High number of vulnerabilities in latest docker image on docker hub

[neilbmclaughlin]

I'm being challenged by our operations team on the number of vulnerabilities (79 across high, medium and low severity) detected in a scan of the official PostgREST docker image (i.e. docker scan postgrest/postgrest).

Which is my best course of action - build my own docker image, use one of the nightly images (and if so, which one) or wait for a new latest image?

Thanks in advance.

[laurenceisla]

I think the nightly images which are built using nix and have the newly implemented features are your best choices. In particular, the newest nightly image resulted in no vulnerabilities detected when scanned. You can pull that image from the PostgREST's Docker Hub.

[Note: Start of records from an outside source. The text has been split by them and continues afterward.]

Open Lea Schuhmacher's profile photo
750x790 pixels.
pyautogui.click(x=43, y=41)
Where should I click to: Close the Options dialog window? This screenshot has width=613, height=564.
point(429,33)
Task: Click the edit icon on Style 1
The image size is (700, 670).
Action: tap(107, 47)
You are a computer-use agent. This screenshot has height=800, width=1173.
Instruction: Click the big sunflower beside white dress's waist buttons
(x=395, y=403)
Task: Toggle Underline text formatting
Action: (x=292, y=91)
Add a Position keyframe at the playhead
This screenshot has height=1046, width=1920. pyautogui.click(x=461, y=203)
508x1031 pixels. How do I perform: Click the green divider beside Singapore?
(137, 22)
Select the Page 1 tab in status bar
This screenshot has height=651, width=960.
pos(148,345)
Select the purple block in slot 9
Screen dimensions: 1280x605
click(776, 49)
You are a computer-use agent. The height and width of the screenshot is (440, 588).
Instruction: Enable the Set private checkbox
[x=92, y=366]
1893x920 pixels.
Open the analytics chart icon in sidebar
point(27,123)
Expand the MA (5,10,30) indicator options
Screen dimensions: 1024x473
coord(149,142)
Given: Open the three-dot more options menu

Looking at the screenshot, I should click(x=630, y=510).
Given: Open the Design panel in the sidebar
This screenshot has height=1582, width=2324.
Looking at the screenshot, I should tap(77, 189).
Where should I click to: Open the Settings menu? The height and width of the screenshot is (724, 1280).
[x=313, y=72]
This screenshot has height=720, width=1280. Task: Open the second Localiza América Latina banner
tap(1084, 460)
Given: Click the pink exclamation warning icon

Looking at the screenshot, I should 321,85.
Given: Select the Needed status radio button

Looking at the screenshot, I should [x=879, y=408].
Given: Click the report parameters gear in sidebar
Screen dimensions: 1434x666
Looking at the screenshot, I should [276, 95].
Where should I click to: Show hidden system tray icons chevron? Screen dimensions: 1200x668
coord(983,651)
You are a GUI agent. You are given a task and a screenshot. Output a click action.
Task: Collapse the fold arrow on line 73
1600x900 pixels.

This is the result of the scan:

> docker scan postgrest/postgrest:nightly-2021-06-27-22-48-f3a184a

Testing postgrest/postgrest:nightly-2021-06-27-22-48-f3a184a...

Package manager:   linux
Project name:      docker-image|postgrest/postgrest
Docker image:      postgrest/postgrest:nightly-2021-06-27-22-48-f3a184a
Platform:          linux/amd64

✓ Tested postgrest/postgrest:nightly-2021-06-27-22-48-f3a184a for known vulnerabilities, no vulnerable paths found.

Note that we do not currently have vulnerability data for your image.